(Stored data)
□ □ □

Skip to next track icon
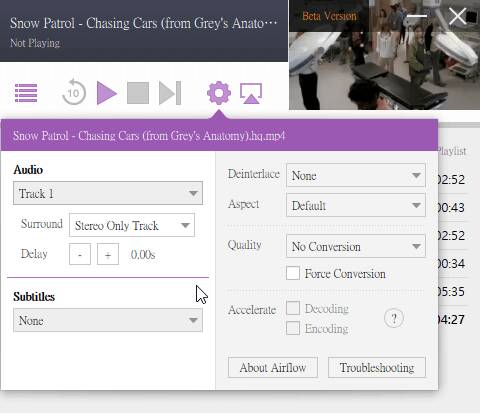 click(x=170, y=93)
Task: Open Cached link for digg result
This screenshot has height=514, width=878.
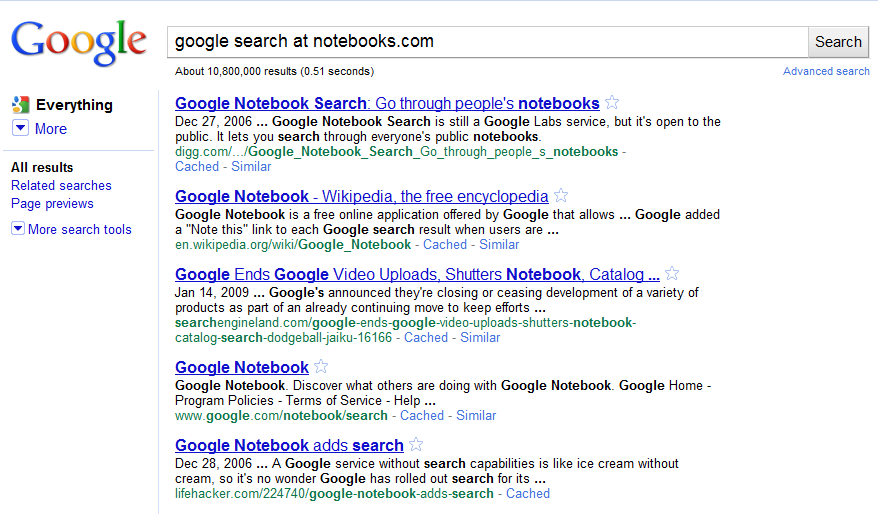Action: tap(197, 166)
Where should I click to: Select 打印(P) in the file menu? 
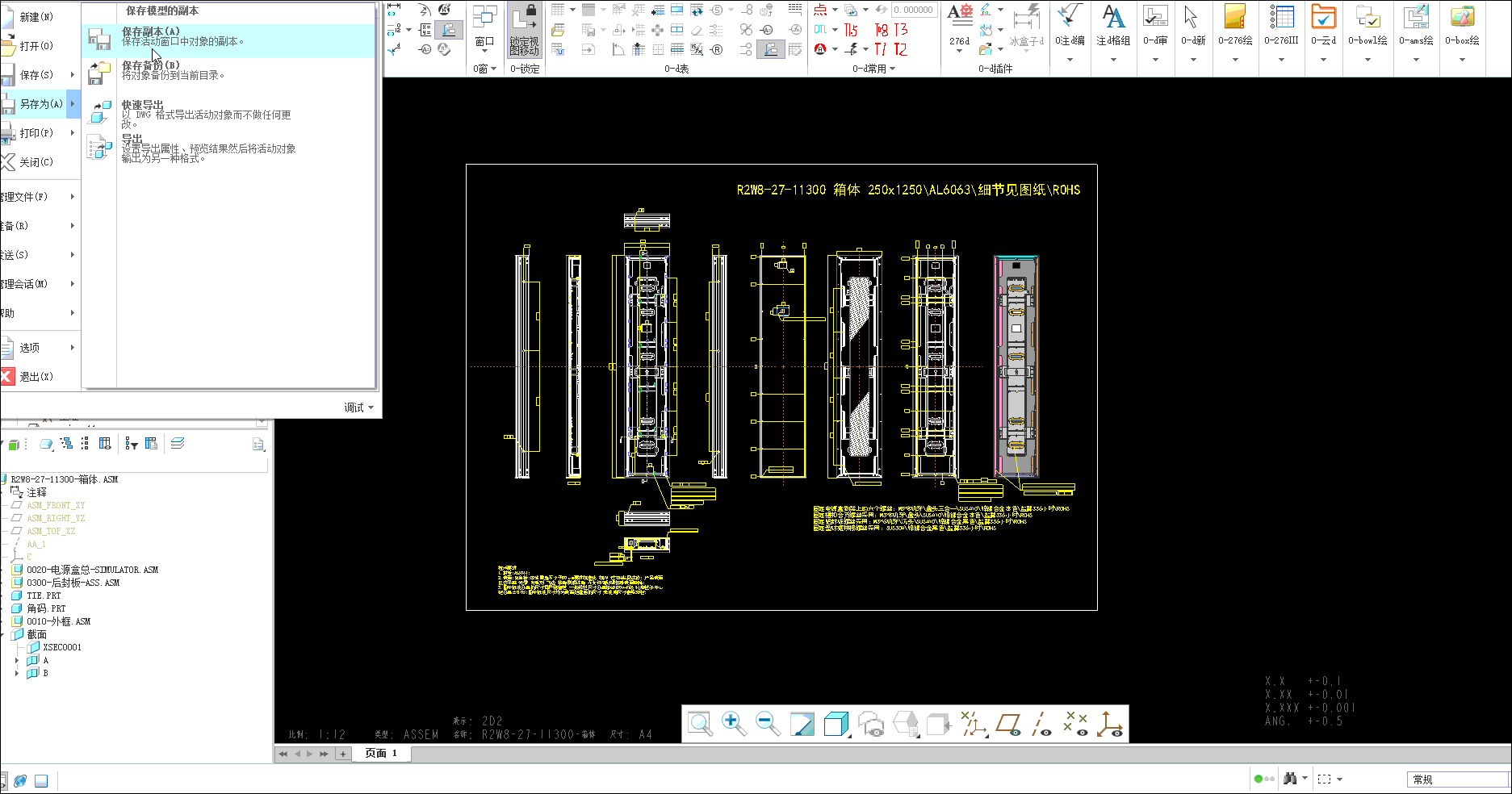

□ □ □

#### Work item:
Write out exactly the lines from the one containing "Task: Open Cached link for digg result" through the last line of the records above, both ends included, and leave out any pictures.

#### Result of this task:
Task: Open Cached link for digg result
This screenshot has height=514, width=878.
Action: tap(197, 166)
Where should I click to: Select 打印(P) in the file menu? 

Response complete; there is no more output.